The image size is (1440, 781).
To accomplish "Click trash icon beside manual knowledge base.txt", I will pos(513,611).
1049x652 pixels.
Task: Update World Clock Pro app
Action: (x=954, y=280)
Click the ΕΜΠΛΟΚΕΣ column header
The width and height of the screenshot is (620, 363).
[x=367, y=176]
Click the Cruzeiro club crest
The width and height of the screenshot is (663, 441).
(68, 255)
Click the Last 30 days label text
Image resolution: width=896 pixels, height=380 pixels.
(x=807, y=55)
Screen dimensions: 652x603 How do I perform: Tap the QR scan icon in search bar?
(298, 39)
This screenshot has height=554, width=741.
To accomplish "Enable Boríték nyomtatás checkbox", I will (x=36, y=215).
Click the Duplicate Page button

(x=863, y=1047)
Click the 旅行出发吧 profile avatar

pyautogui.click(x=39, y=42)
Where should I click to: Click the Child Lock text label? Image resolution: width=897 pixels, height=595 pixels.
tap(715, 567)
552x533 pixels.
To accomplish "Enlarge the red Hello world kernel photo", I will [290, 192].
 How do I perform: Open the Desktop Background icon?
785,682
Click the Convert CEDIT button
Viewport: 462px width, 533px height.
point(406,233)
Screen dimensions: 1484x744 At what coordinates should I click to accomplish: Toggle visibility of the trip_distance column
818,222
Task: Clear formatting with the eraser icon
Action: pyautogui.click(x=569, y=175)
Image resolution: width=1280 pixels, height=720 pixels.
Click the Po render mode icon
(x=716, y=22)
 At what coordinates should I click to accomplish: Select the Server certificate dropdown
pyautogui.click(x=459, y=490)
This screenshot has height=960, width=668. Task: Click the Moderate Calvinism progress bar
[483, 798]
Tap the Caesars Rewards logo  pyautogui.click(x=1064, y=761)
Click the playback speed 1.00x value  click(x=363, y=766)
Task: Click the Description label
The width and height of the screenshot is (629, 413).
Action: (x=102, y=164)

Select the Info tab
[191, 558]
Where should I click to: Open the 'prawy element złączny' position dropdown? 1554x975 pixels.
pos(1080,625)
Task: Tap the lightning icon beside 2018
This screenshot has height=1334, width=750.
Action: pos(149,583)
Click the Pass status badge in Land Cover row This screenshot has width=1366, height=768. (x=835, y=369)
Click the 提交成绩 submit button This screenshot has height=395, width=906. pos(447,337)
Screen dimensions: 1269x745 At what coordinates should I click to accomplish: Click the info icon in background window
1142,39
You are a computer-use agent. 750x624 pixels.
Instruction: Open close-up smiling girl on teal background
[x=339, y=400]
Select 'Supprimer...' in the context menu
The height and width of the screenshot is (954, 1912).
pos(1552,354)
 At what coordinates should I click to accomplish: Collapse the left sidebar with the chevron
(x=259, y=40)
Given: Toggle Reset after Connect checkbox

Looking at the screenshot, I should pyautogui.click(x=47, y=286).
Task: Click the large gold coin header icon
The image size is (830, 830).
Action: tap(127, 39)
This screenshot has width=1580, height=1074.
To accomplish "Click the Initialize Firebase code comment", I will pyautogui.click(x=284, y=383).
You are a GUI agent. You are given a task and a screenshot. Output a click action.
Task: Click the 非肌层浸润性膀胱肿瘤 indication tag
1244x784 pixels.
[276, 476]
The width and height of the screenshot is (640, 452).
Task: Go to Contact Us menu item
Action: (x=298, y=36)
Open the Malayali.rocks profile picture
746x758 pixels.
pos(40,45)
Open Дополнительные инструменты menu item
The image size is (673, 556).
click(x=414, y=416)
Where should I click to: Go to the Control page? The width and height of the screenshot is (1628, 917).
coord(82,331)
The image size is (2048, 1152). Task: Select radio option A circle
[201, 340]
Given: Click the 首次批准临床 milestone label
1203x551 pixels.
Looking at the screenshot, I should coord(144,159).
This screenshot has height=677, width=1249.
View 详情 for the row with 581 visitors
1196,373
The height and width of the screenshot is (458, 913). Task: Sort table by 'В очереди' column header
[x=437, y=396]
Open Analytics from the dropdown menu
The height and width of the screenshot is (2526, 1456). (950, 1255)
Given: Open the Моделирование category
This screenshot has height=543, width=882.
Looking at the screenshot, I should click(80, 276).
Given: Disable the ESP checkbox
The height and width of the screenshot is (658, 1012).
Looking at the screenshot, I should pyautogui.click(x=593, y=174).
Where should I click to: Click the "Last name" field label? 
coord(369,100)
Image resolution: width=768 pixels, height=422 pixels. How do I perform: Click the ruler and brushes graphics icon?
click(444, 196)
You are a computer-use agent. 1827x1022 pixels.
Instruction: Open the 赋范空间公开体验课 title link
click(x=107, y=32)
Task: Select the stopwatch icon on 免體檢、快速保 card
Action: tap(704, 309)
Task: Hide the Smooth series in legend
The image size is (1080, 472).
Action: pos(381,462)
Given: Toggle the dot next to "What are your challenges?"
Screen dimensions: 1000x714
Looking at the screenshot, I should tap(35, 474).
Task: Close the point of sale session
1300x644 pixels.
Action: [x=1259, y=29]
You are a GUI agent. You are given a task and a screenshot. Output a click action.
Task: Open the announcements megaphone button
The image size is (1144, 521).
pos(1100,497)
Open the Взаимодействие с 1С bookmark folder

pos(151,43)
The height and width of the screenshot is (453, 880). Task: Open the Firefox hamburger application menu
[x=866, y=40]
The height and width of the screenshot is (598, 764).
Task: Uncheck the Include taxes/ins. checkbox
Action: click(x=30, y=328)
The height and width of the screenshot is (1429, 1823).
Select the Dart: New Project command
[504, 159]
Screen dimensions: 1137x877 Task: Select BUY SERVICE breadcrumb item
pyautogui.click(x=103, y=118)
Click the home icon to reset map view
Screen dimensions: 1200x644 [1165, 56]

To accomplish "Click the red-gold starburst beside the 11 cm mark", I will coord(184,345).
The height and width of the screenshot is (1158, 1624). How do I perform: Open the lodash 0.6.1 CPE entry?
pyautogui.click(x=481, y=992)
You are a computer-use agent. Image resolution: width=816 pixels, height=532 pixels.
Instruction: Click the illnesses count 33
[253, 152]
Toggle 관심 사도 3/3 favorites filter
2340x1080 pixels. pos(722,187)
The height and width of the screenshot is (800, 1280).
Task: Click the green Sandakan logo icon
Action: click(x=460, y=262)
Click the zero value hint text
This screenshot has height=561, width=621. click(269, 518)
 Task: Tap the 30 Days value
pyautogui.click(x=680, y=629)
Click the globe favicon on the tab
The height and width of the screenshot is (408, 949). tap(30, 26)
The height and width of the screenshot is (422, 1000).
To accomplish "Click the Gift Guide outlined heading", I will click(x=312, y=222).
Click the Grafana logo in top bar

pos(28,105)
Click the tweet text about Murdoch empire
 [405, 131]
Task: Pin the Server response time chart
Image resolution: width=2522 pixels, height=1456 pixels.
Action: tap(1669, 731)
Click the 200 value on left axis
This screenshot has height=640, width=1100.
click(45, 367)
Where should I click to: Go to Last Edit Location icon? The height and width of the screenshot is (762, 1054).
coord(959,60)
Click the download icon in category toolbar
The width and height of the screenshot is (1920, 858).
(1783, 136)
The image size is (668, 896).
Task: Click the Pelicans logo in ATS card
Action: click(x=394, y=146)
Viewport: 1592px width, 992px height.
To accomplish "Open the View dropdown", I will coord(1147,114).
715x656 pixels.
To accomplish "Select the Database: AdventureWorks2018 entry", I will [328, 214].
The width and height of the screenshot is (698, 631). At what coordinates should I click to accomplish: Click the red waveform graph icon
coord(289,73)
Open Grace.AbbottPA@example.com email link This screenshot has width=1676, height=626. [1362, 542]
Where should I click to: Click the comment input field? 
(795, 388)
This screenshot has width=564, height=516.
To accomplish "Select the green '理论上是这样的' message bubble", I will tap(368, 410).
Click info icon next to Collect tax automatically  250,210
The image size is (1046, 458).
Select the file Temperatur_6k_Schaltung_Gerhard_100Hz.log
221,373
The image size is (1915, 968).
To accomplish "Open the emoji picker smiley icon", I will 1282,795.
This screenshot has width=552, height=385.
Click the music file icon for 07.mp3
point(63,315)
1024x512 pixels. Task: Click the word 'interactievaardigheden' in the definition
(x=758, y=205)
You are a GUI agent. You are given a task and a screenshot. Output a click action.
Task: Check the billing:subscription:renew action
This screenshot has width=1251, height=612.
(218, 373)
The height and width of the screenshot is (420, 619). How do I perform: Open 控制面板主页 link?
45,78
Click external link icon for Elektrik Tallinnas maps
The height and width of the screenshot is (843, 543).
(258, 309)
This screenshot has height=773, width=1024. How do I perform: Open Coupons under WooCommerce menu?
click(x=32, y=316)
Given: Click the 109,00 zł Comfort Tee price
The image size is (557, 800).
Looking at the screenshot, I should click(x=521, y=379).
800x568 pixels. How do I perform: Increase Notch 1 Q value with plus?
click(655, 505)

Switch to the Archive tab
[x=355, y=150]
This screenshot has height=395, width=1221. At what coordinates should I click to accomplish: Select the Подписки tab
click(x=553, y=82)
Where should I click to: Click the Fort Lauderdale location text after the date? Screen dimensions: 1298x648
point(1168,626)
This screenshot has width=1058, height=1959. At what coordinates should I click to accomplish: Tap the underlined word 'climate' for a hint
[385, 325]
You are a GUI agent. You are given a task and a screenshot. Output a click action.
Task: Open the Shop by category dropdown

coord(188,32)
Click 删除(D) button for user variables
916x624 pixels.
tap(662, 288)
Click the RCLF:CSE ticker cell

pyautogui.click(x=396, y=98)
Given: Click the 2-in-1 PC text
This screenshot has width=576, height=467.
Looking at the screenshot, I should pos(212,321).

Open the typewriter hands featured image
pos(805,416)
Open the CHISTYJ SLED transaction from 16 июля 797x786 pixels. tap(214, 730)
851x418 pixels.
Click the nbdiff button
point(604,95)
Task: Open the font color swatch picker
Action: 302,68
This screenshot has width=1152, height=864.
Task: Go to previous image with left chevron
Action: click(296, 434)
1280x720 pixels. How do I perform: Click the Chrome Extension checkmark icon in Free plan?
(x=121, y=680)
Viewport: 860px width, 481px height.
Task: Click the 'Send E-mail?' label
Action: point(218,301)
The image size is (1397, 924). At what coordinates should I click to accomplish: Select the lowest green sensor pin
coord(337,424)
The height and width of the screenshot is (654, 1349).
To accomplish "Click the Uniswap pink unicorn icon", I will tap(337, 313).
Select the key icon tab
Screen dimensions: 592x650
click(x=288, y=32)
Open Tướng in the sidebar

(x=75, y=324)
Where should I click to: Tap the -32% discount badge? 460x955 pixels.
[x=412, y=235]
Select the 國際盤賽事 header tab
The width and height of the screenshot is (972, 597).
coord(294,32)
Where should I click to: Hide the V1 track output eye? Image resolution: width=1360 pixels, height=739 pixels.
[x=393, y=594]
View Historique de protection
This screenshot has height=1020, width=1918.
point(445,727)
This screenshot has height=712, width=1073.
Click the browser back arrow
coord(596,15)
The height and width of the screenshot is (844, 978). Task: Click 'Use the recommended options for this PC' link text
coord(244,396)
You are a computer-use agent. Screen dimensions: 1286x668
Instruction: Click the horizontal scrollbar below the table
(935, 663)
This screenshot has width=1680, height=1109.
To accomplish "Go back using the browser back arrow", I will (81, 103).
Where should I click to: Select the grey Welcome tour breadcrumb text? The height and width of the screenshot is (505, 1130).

▶ **ASSIGNMENT**: Look through the data and show every line containing "gold".

▶ **ANSWER BOX**:
Task: Click the large gold coin header icon
To accomplish "Click the red-gold starburst beside the 11 cm mark", I will coord(184,345).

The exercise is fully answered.